How the UK Government Spun 136 People into 7 Million -- a radio show looked into the government's claim of 7 million illegal filesharers and discovered it came down to 136 people in a survey admitting they'd used it.
But when I read the original article at PC Pro, I was moved to reply:
Your headline is more misleading than what the government originally reported. The 136 was 11.6% of the responses to a "survey of 1,176 net-connected households". That's a good sample size for a survey.Why is it possible (if you ask a well-worded question and pick people randomly) to accurately gauge what's happened in a large population by asking only 1,000 people to respond to a survey?
[pinero50 says "Extrapolating 3.9 million from a sample of ~1000 odd still seems pretty suspect to me." Pinero, I know it seems strange, but that's a basic thing you learn when studying statistics. A sample size on the order of 1,000 gives very accurate results, if picked randomly.]
There were problems, including having an interested party be involved in the research, but a more sensible comparison would be 3.9 million (mentioned at the end of the article) vs 7 million.
Commenters are right to question the wording used in the survey. If it just mentioned file-sharing, all bets are off as to how many people share illegally.
It's counter-intuitive at first. But try this thought experiment: Imagine a silo full of grains of corn. You want to pull some out and examine it to get a sense of the quality of the corn. Imagine that this is a high-tech silo, and the corn gets thoroughly mixed, so if you reach in and pull out a scoop, it will be a good random sample of the corn. Can you see that it doesn't really matter whether the silo is 10 feet tall or a hundred? The cup of corn you pull out should give you a sense of what's in there, as long as there's not too much variability (i.e., as long as the kernels as all close to the same size, water content, etc).
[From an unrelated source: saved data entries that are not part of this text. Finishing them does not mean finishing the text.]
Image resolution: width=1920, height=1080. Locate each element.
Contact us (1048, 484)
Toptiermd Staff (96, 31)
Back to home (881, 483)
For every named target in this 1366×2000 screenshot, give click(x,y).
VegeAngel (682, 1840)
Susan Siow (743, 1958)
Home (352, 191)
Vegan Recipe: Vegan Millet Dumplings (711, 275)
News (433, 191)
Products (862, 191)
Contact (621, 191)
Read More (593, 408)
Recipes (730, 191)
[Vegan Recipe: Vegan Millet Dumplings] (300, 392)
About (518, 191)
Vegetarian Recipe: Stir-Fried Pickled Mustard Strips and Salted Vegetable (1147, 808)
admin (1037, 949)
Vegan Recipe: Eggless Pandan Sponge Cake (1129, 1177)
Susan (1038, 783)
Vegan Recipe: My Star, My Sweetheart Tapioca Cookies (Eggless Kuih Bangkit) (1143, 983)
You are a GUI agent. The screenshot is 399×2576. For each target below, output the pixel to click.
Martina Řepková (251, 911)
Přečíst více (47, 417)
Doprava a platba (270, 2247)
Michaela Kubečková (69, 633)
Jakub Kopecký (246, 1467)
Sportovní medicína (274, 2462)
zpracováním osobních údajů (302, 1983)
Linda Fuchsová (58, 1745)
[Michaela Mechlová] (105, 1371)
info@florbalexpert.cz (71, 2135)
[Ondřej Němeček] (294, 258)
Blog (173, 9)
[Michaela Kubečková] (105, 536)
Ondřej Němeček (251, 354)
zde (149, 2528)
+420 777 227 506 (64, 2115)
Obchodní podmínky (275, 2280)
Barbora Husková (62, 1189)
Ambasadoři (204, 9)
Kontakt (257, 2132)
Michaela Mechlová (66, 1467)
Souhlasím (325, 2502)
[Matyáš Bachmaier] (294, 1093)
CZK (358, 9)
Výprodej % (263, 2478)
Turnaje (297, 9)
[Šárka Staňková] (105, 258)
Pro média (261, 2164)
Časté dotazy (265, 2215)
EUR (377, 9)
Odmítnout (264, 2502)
The people surveyed are like the kernels in the scoop. In statistics courses, you learn to put together something called a confidence interval, so you can come up with a precise way of talking about how accurately the sample reflects the population. You end up with something along the lines of: "We're 95% sure that 3.9 million people are doing illegal file-sharing, with an error margin of .05 million."
A more accurate (and less attention-grabbing) title? Perhaps How the UK Government Spun 3.9 Million People into 7 Million. But who'd buy your news if it weren't inflammatory?
*My title takes off from a charming little book called How to Lie with Statistics, by Darrel Huff, written in 1954, an enjoyable and educational read.